Towards Stable Test-Time Adaptation in Dynamic Wild World
- URL: http://arxiv.org/abs/2302.12400v1
- Date: Fri, 24 Feb 2023 02:03:41 GMT
- Title: Towards Stable Test-Time Adaptation in Dynamic Wild World
- Authors: Shuaicheng Niu, Jiaxiang Wu, Yifan Zhang, Zhiquan Wen, Yaofo Chen,
Peilin Zhao, Mingkui Tan
- Abstract summary: Test-time adaptation (TTA) has shown to be effective at tackling distribution shifts between training and testing data by adapting a given model on test samples.
Online model updating of TTA may be unstable and this is often a key obstacle preventing existing TTA methods from being deployed in the real world.

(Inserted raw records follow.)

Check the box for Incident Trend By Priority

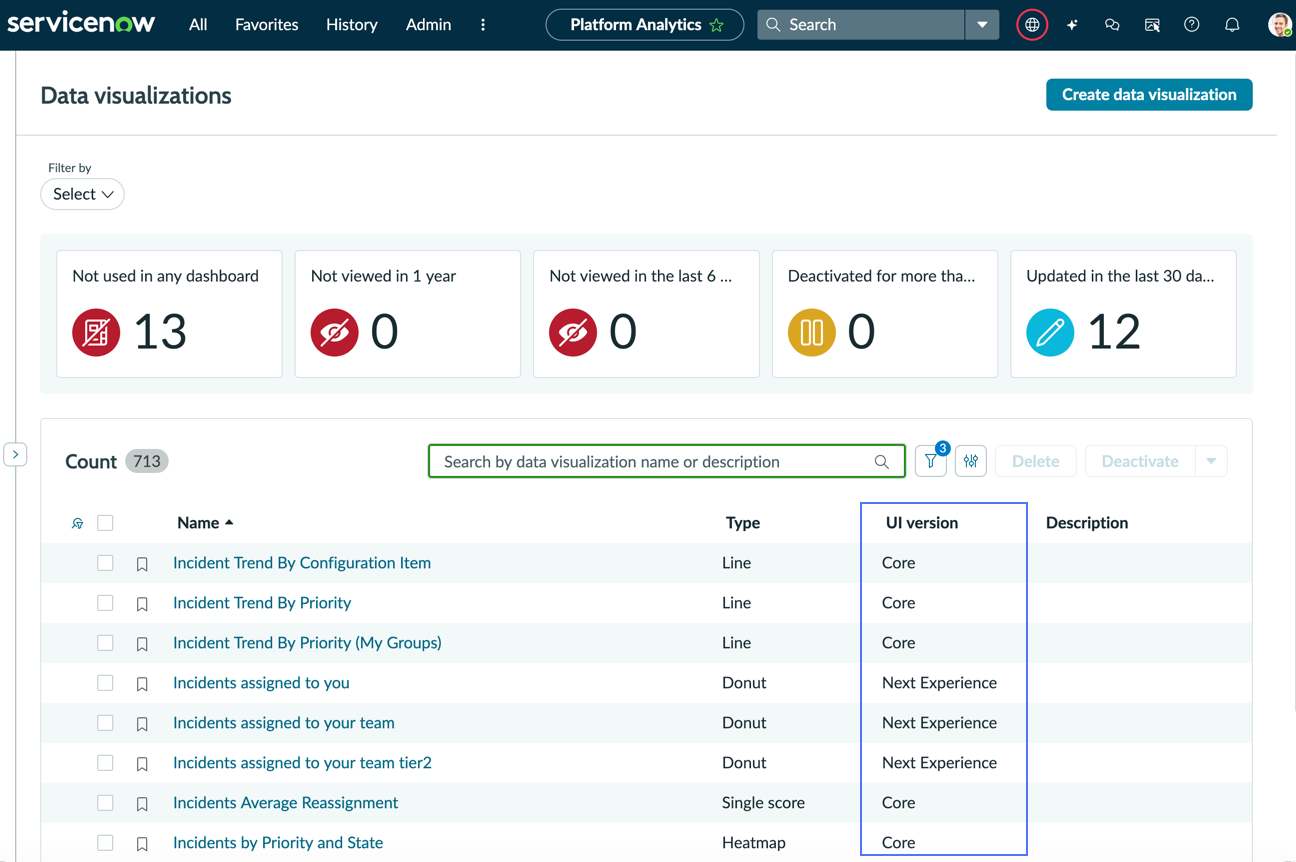(105, 603)
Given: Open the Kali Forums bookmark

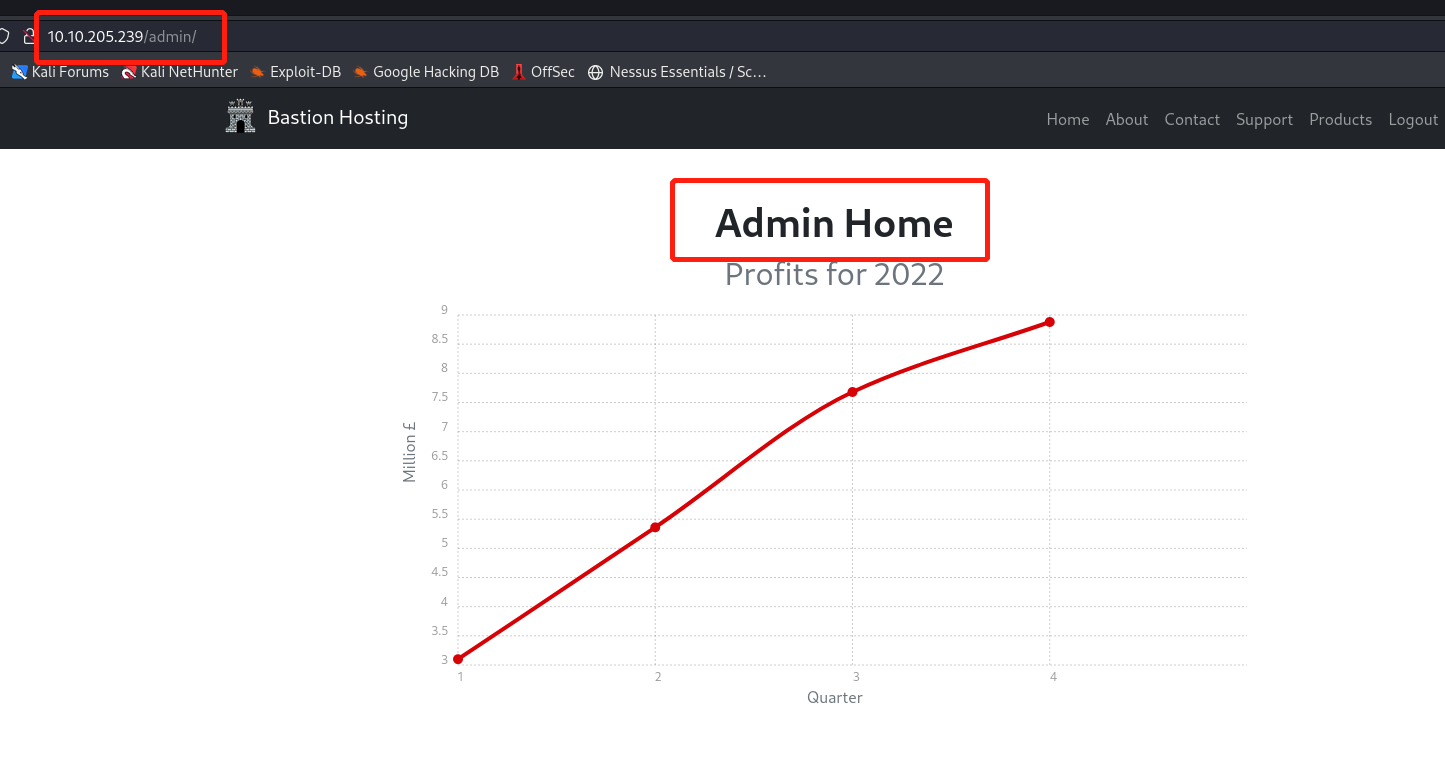Looking at the screenshot, I should point(60,72).
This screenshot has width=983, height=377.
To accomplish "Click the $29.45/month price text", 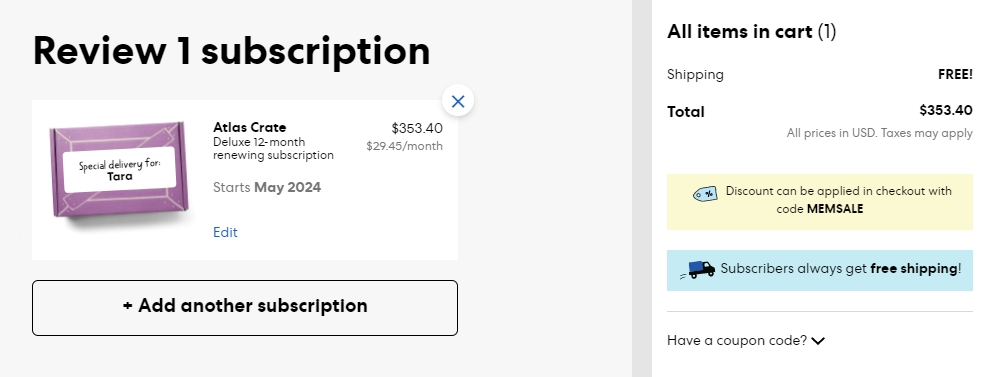I will (x=404, y=146).
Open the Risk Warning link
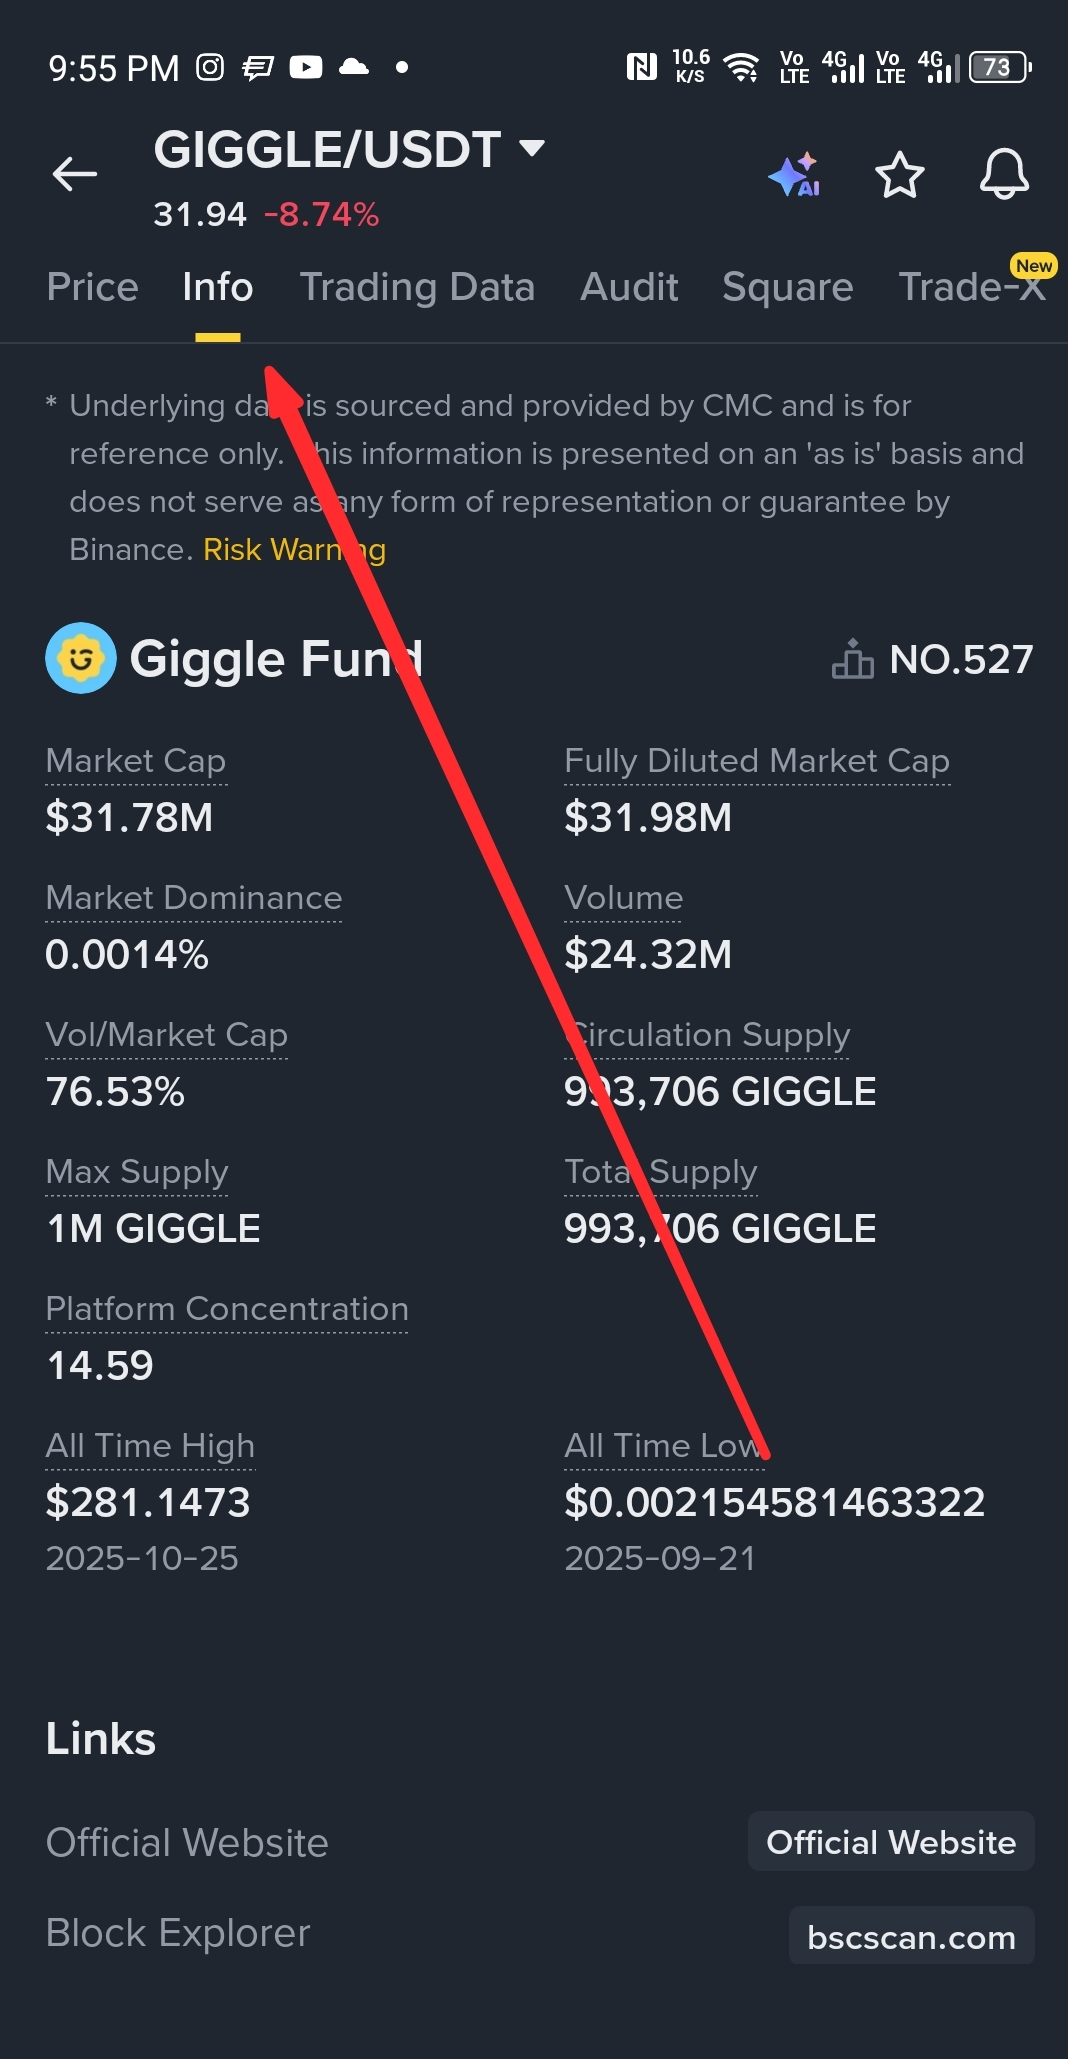 point(294,550)
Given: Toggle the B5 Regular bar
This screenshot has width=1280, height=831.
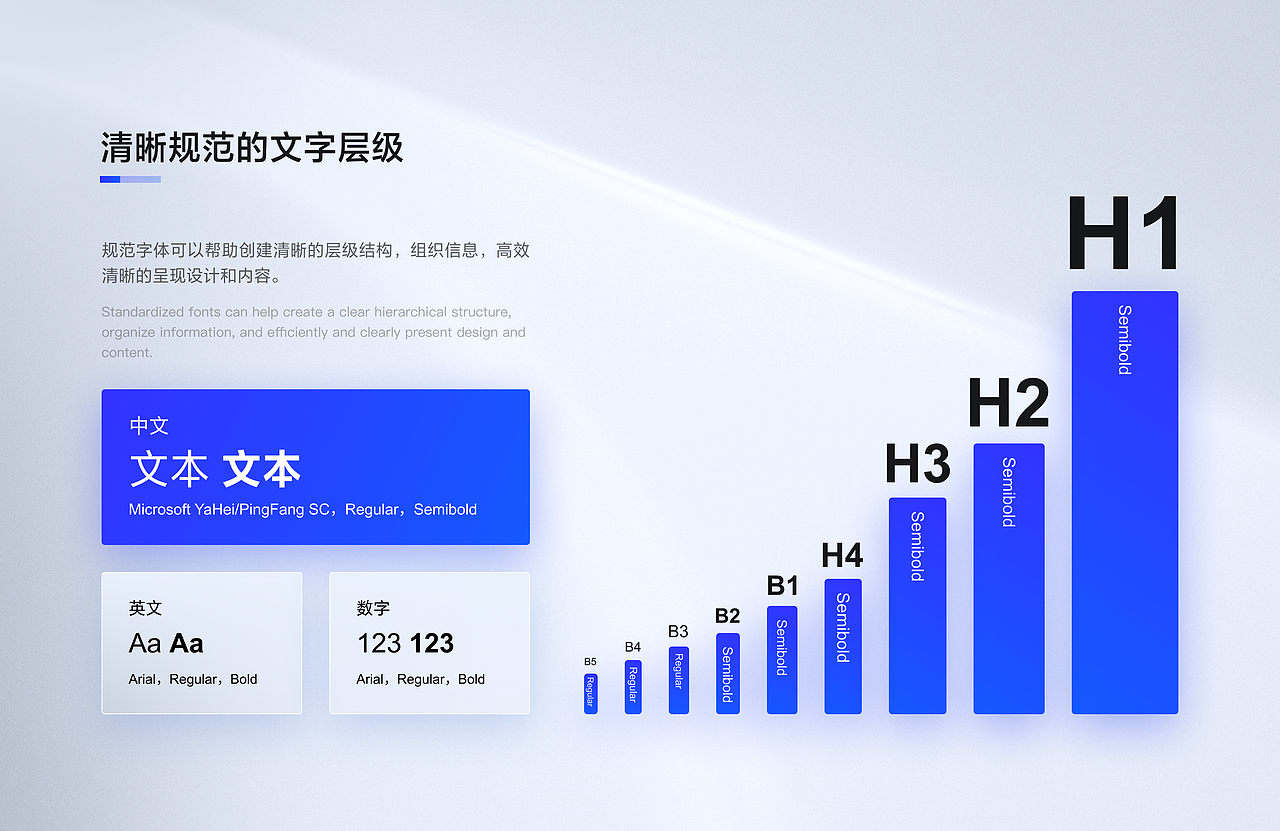Looking at the screenshot, I should click(590, 694).
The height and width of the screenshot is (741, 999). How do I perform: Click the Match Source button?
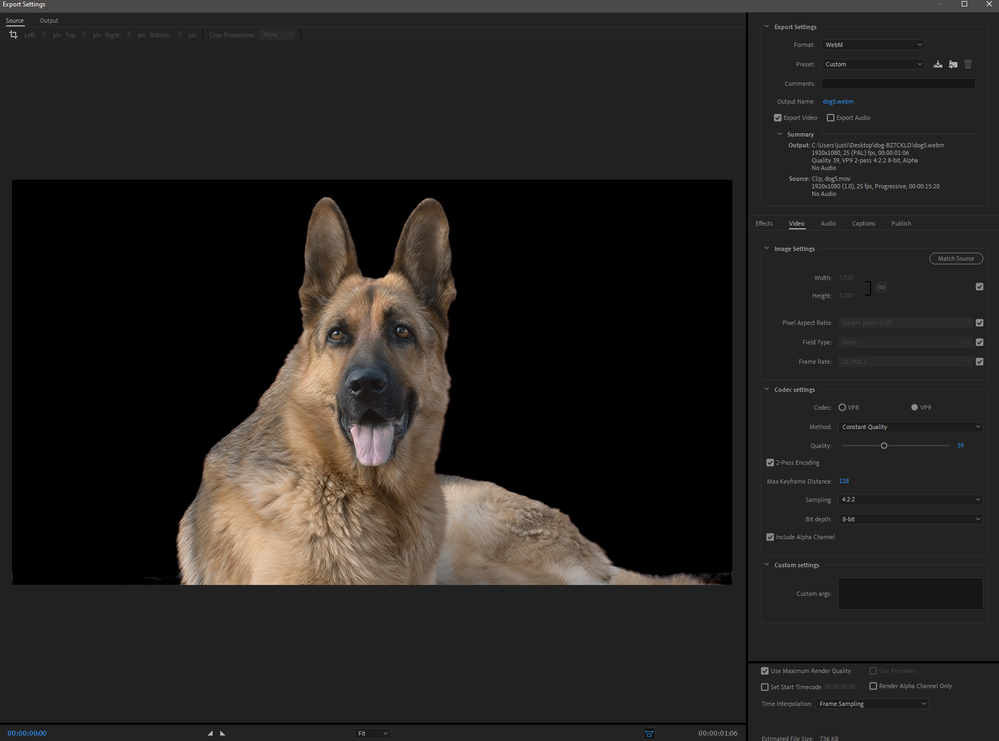click(955, 258)
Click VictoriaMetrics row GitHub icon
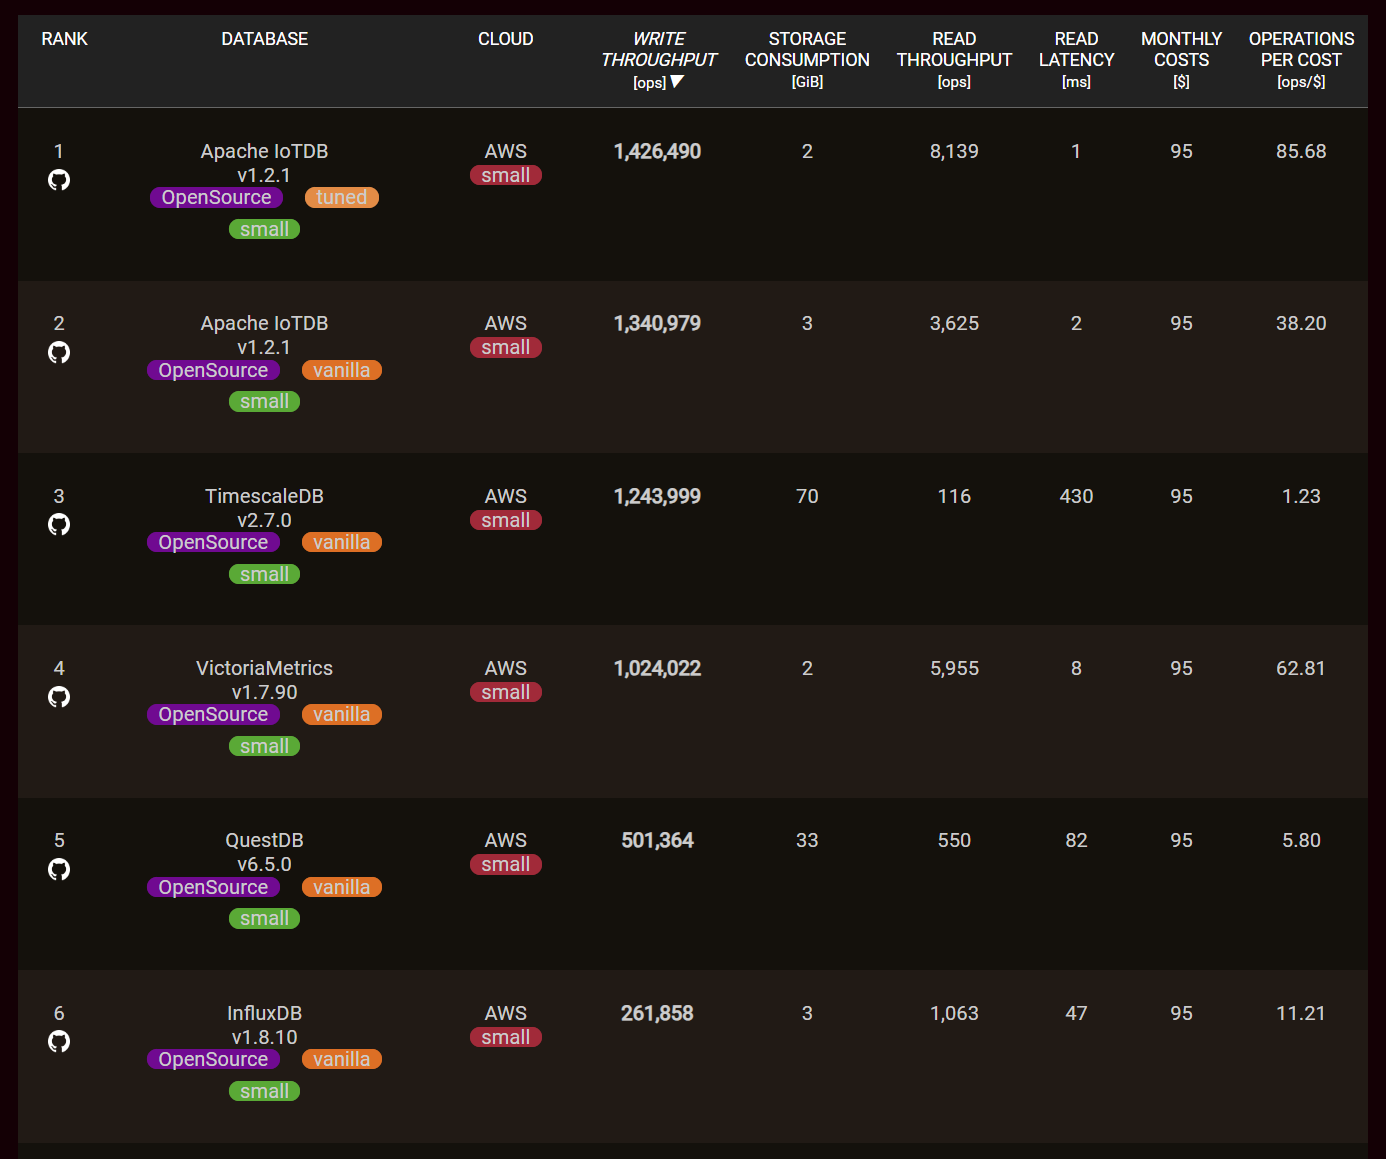This screenshot has width=1386, height=1159. coord(59,697)
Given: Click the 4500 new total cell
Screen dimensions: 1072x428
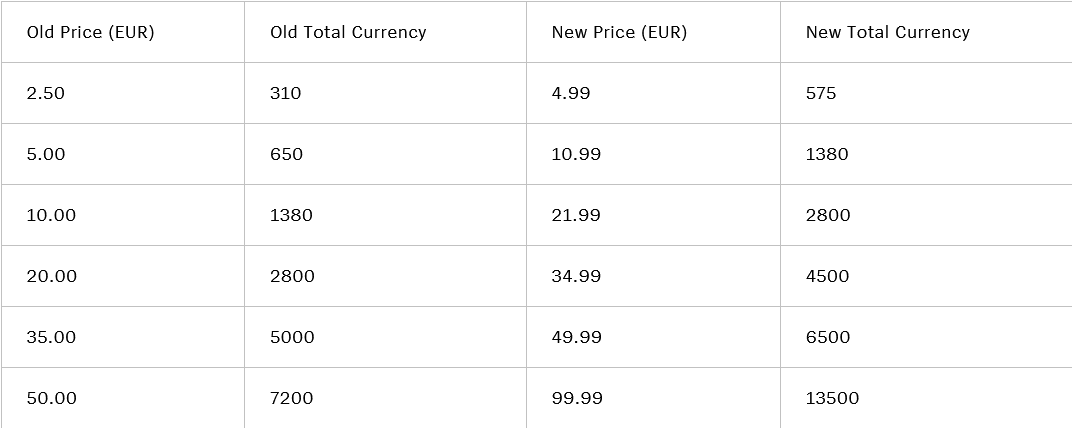Looking at the screenshot, I should pos(827,276).

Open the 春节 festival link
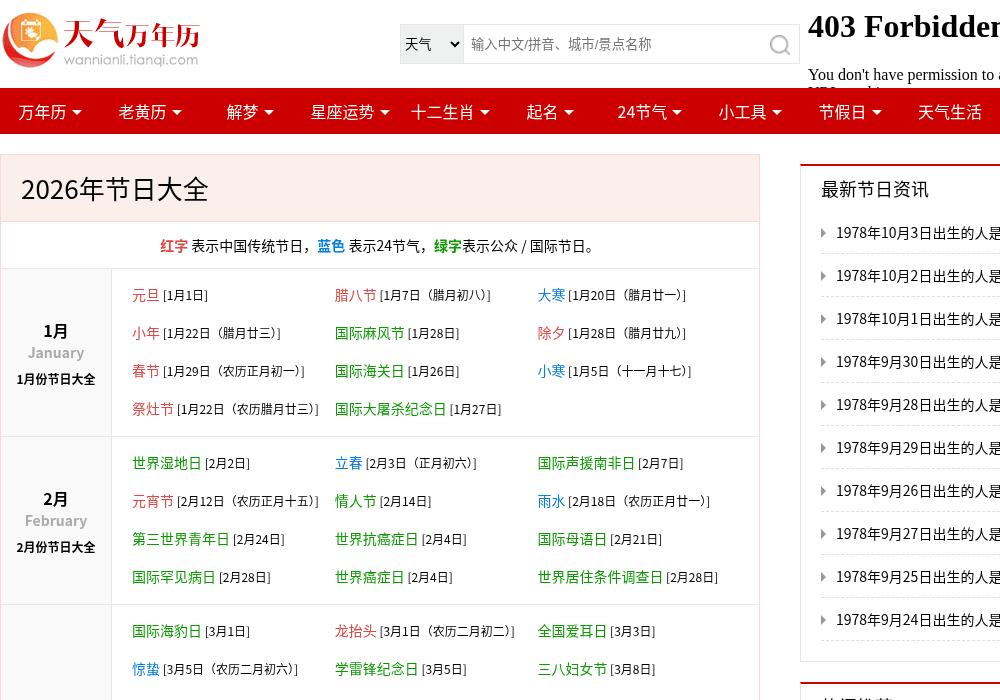145,371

- Score: 60.98073673220025
- License: http://arxiv.org/licenses/nonexclusive-distrib/1.0/
- Abstract: Test-time adaptation (TTA) has shown to be effective at tackling distribution
shifts between training and testing data by adapting a given model on test
samples. However, the online model updating of TTA may be unstable and this is
often a key obstacle preventing existing TTA methods from being deployed in the
real world. Specifically, TTA may fail to improve or even harm the model
performance when test data have: 1) mixed distribution shifts, 2) small batch
sizes, and 3) online imbalanced label distribution shifts, which are quite
common in practice. In this paper, we investigate the unstable reasons and find
that the batch norm layer is a crucial factor hindering TTA stability.
Conversely, TTA can perform more stably with batch-agnostic norm layers, \ie,
group or layer norm. However, we observe that TTA with group and layer norms
does not always succeed and still suffers many failure cases. By digging into
the failure cases, we find that certain noisy test samples with large gradients
may disturb the model adaption and result in collapsed trivial solutions, \ie,
assigning the same class label for all samples. To address the above collapse
issue, we propose a sharpness-aware and reliable entropy minimization method,
called SAR, for further stabilizing TTA from two aspects: 1) remove partial
noisy samples with large gradients, 2) encourage model weights to go to a flat
minimum so that the model is robust to the remaining noisy samples. Promising
results demonstrate that SAR performs more stably over prior methods and is
computationally efficient under the above wild test scenarios.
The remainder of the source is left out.